The GORICA is not the only method which can address theory-based hypotheses. There are multiple confirmatory methods: e.g., F-Bar test ([24], pp. 25–4), the Bayes factor (a.o., [25]), and the GORIC [4,5]. The most practical ones, when having secondary data, are the Bayes factor in the R package bain [26] and the GORICA in the R function goric [17] of the restriktor package [18]. The latter is used in this paper, the other methods have, as far as I know, not been applied to meta-analyzed estimates to evaluate theory-based hypotheses. Readers who are more in favor of the Bayesian framework instead of the information-theoretical one are referred to the use of bain. Note that most, if not all, described in this paper also applies to bain. One important difference between the GORICA and Bayesian approaches is that the latter use a prior and, therefore, the results may depend on the choice of the prior, especially when there is one or more equality constraints in one of the hypotheses of interest.

By evaluating theory-based hypotheses using the GORICA, researchers from all types of fields (e.g., psychology, sociology, political science, biomedical science, and medicine) can quantify the support for their hypothesis/-es of interest.

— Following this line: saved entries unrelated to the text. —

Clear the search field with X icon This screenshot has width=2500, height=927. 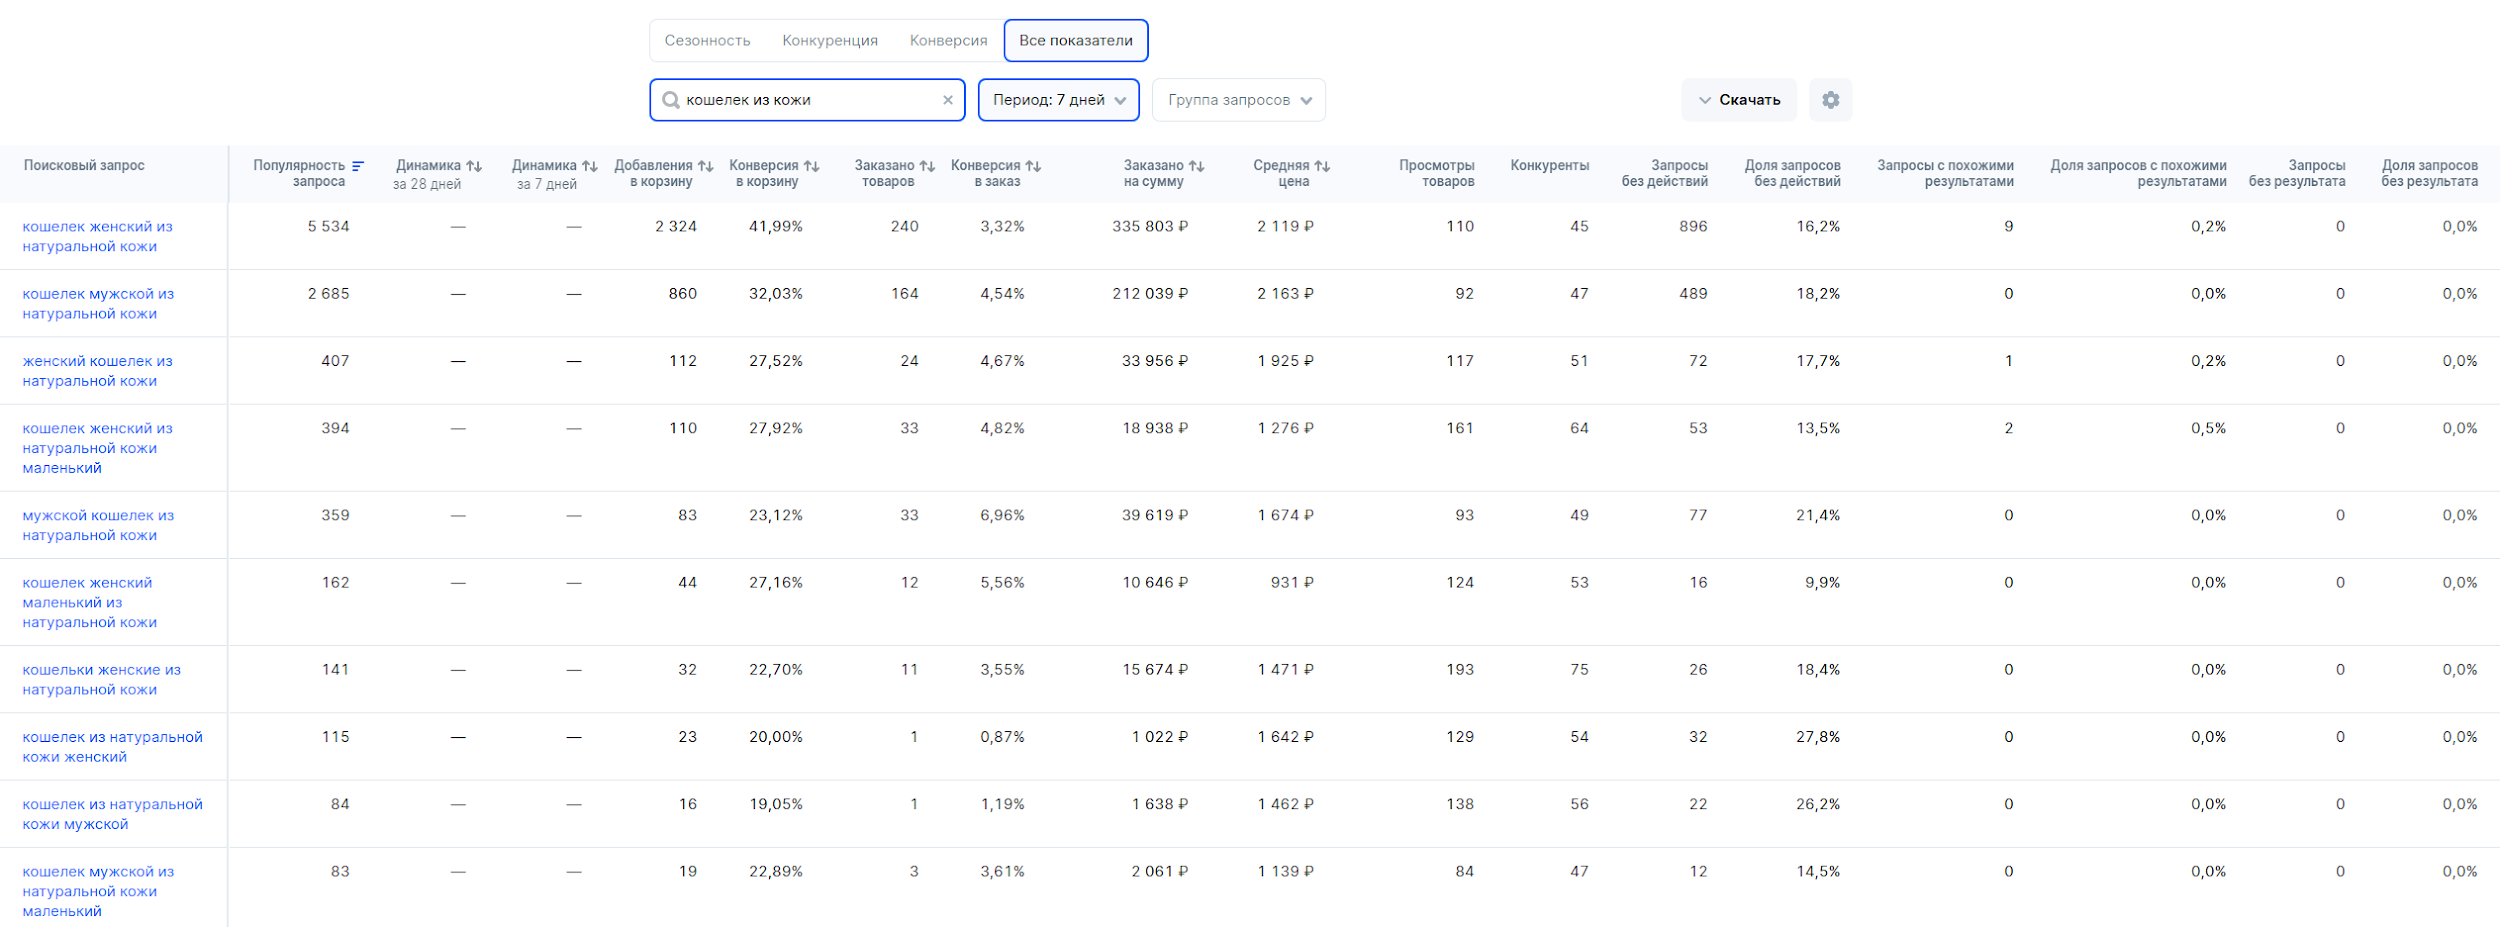(947, 100)

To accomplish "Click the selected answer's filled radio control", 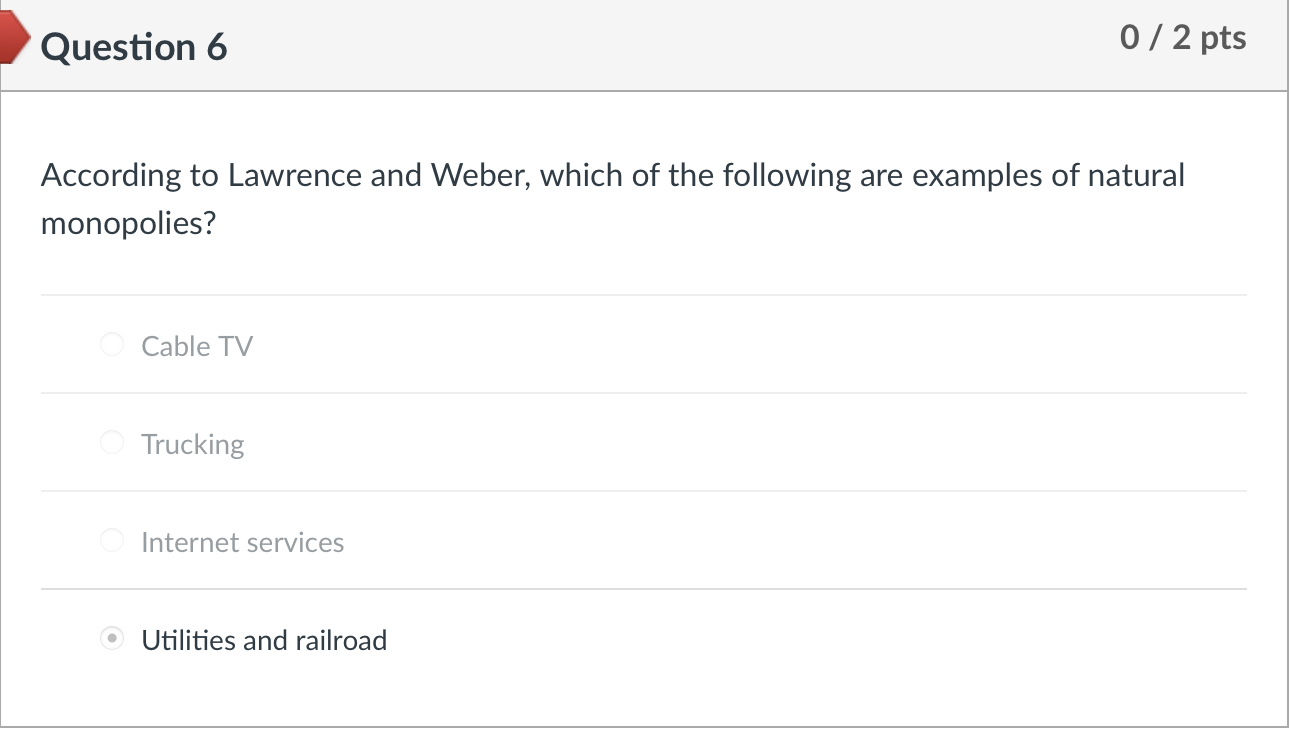I will point(112,638).
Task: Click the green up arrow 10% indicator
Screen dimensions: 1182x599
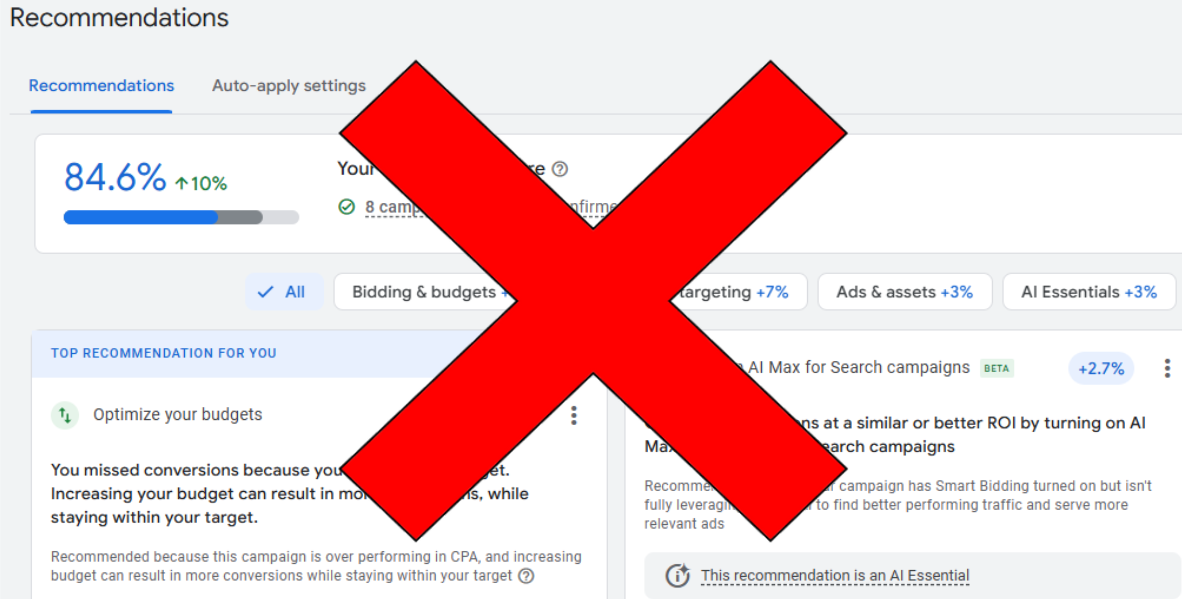Action: 201,183
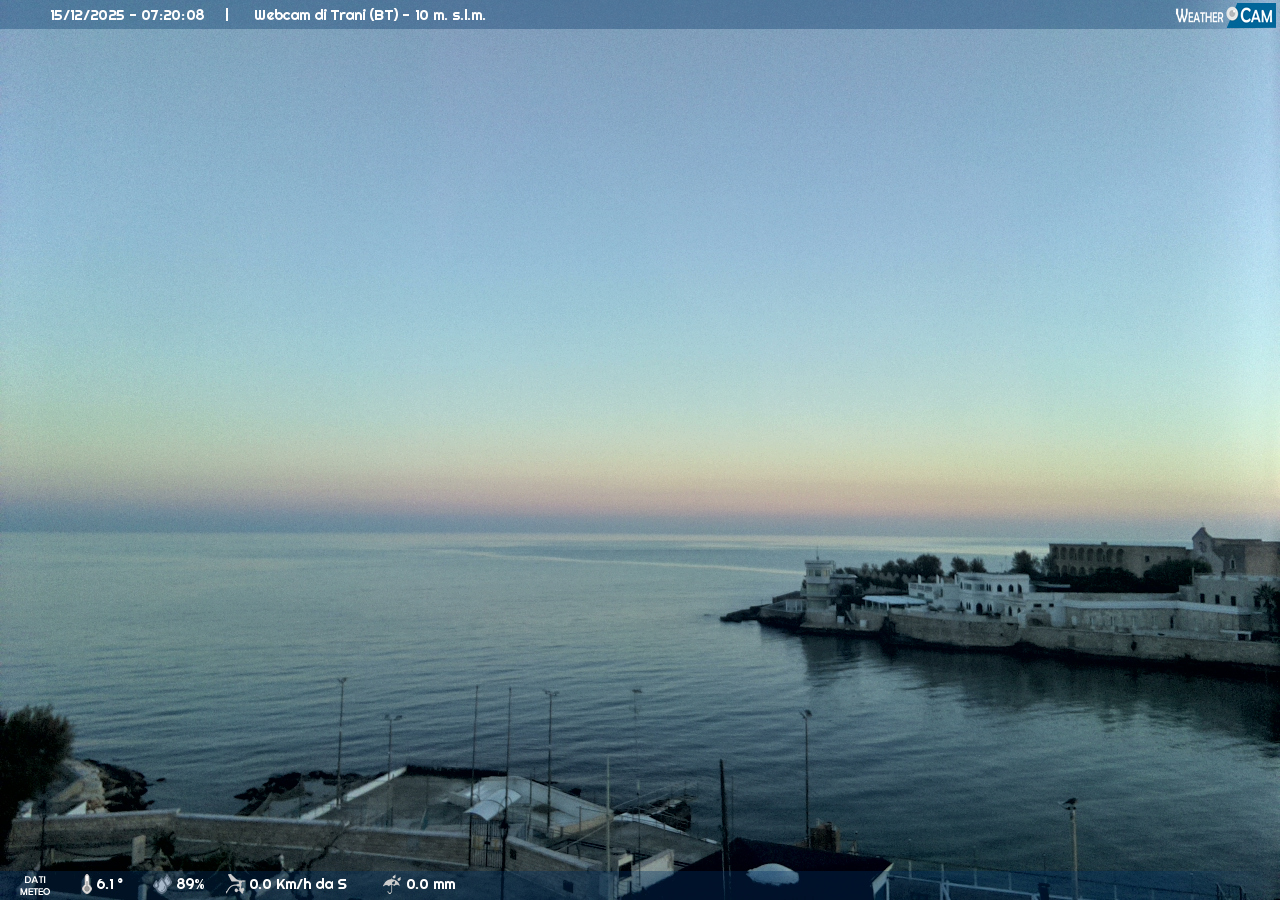1280x900 pixels.
Task: Click the tree at the left edge
Action: (x=32, y=750)
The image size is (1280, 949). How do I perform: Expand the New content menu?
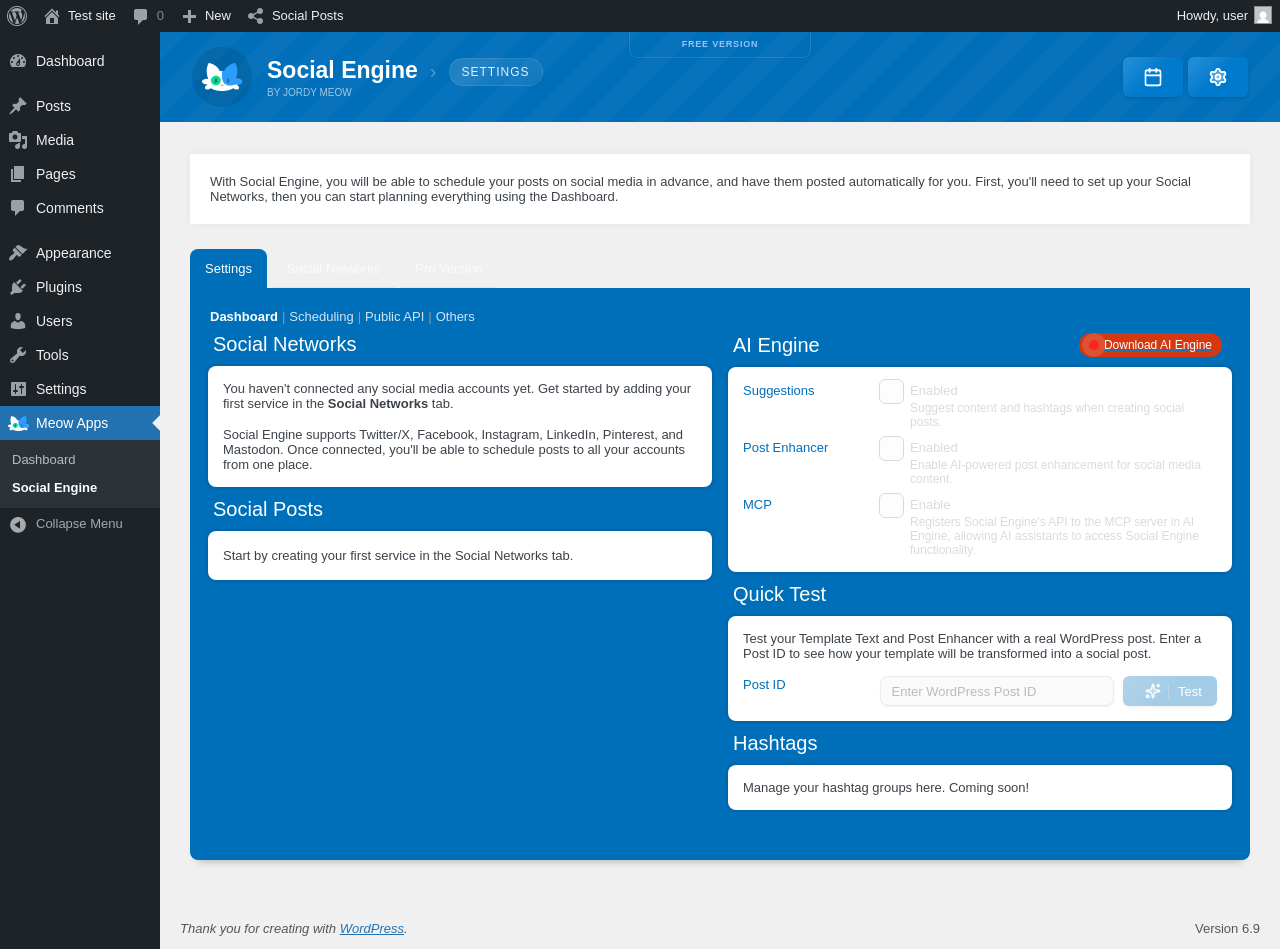(207, 16)
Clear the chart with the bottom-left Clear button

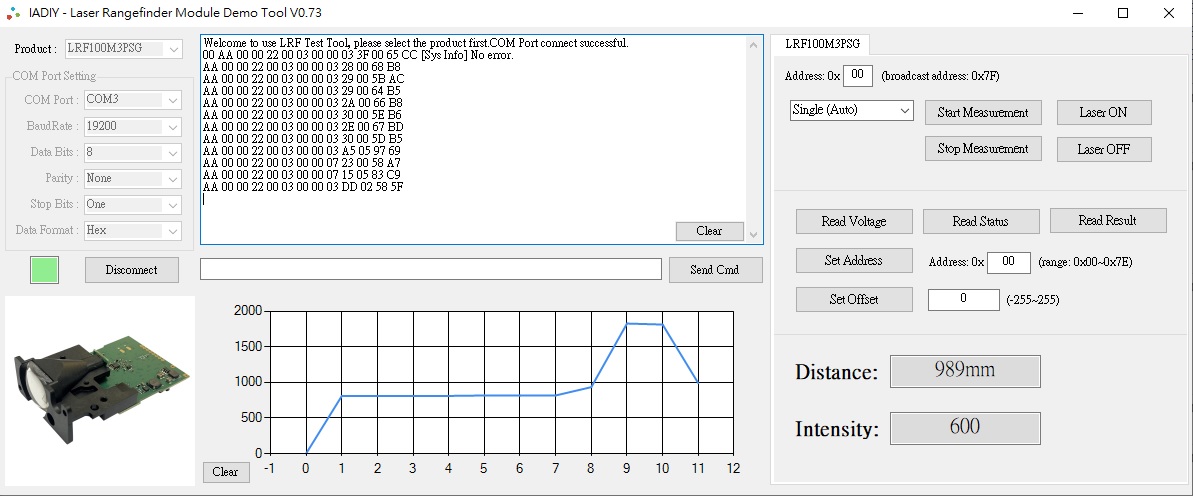[225, 472]
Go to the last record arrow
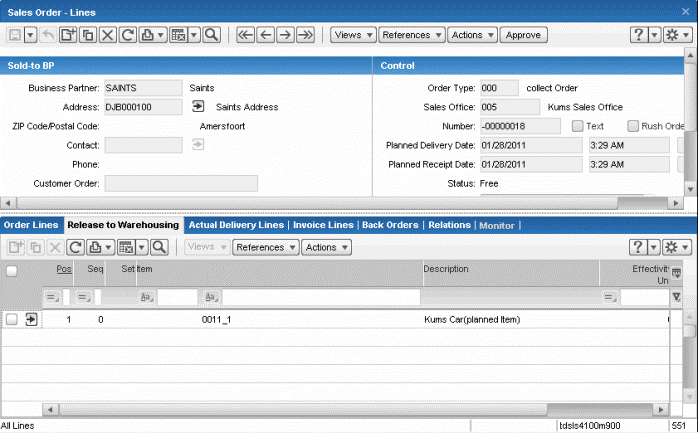The height and width of the screenshot is (433, 698). [x=305, y=34]
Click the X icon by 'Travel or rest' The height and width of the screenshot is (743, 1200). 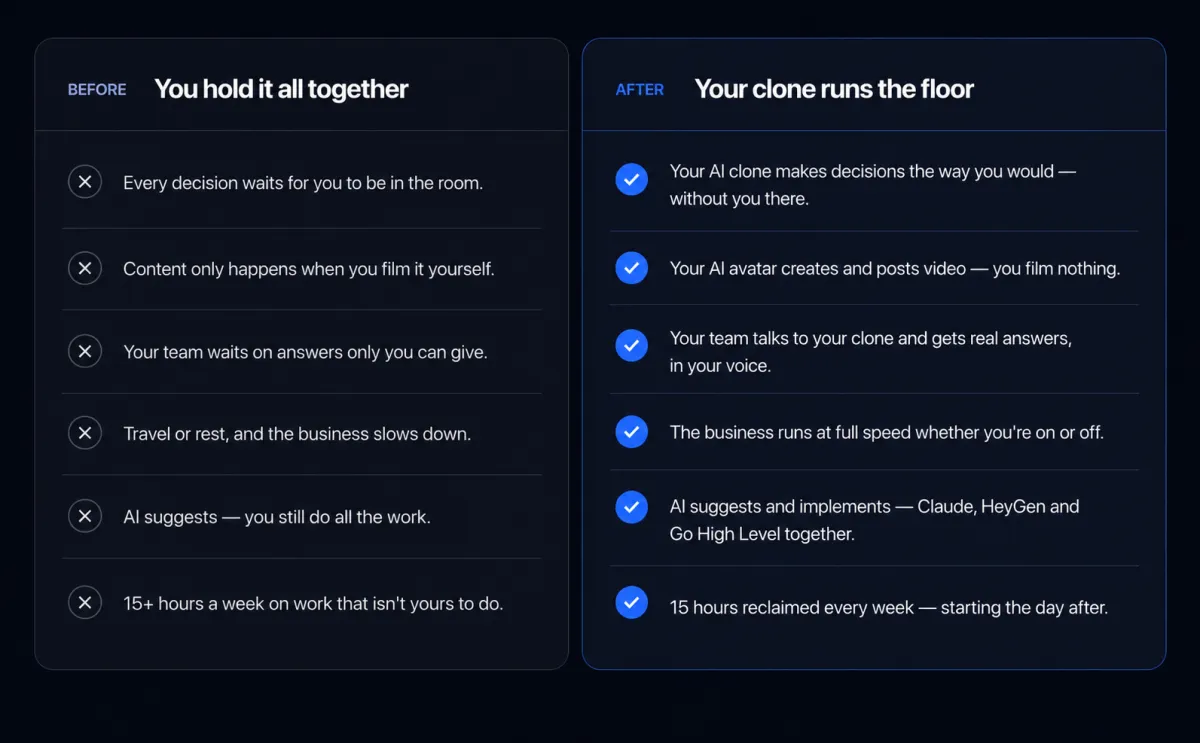[85, 433]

Evaluating theory-based hypotheses also increases the statistical power of selecting the correct hypothesis, comparable to one- versus two-sided testing in null-hypothesis testing (cf. [27,28] who show that confirmatory methods evaluating theory-based hypotheses have more power than exploratory ones). Hence, meta-analyses could contribute to theory confirmation and/or development by evaluating a priori specified, theory-based hypotheses. Furthermore, the use of meta-analyzed estimates leads to an increased (combined) sample size, which increases the statistical power as well. The quantification of support and the power increase bolster, for instance, developing evidence-based treatments and policy.

As a final remark, meta-analysis heavily depends on equal or quite similar study designs across the primary studies. If there are differences in designs, either incomparable estimates are aggregated, or one aggregates (via meta-regression) only the estimates of subsets of studies which designs are equal (since the moderator selects studies that are comparable; see Appendix A.1.3 for more details). Instead of aggregating estimates, like in meta-analysis, one could aggregate the support for the hypothesis of interest, as Kuiper et al. [29] do for Bayesian model selection. The next step is to develop such a method for the GORICA.